The LHS evalutes to $1$, since $f(x_n) = f(\frac{1}{n})$. The RHS evalutes to $0$, since no choice of $n$ can satisfy $\frac{1}{n} = 0$. So, $1 = 0$, a contradiction. As such, we conclude $f(x)$ cannot be continuous at $x = 0$.
Is this proof correct? Also, a second part to this question tells us that $f(x)$ cannot be made continuous by altering $f(0)$ and asks to prove this claim. I'm not sure why this is true, wouldn't alterning $f(0)$ to $1$ make it continuous?
The first proof has some error.
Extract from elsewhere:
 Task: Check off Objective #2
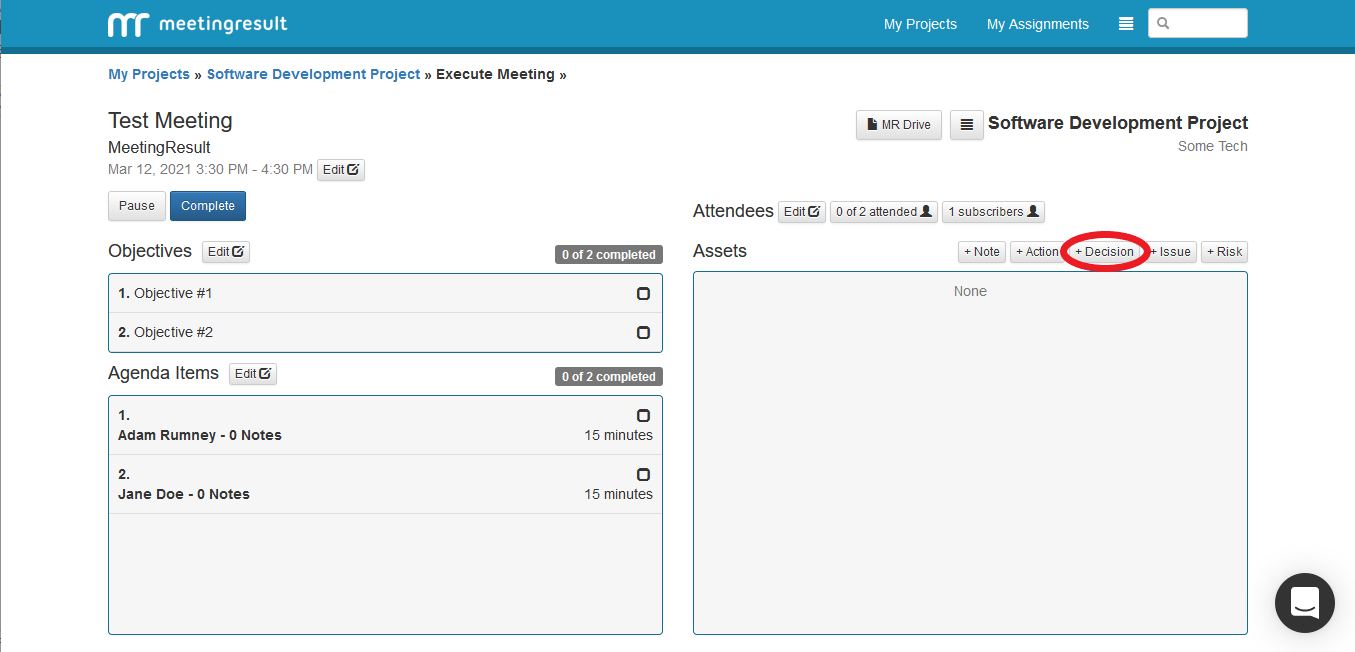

It is that $f(1/n)=1\rightarrow 1$, so $f(0)=1$, but $f(0)=0$, then this is a contradiction.
Now turn the second part.
Assume that $f(0)$ is defined as any other number, we still have $f(1/n)=1\rightarrow 1$, so if it were continuous at $x=0$, then we must have $f(0)=1$. But now $f(q_{n})=0$ for a sequence $(q_{n})$ of irrational numbers such that $q_{n}\rightarrow 0$, then $f(0)=\lim_{n}f(q_{n})=0$, once again we get $1=0$, a contradiction.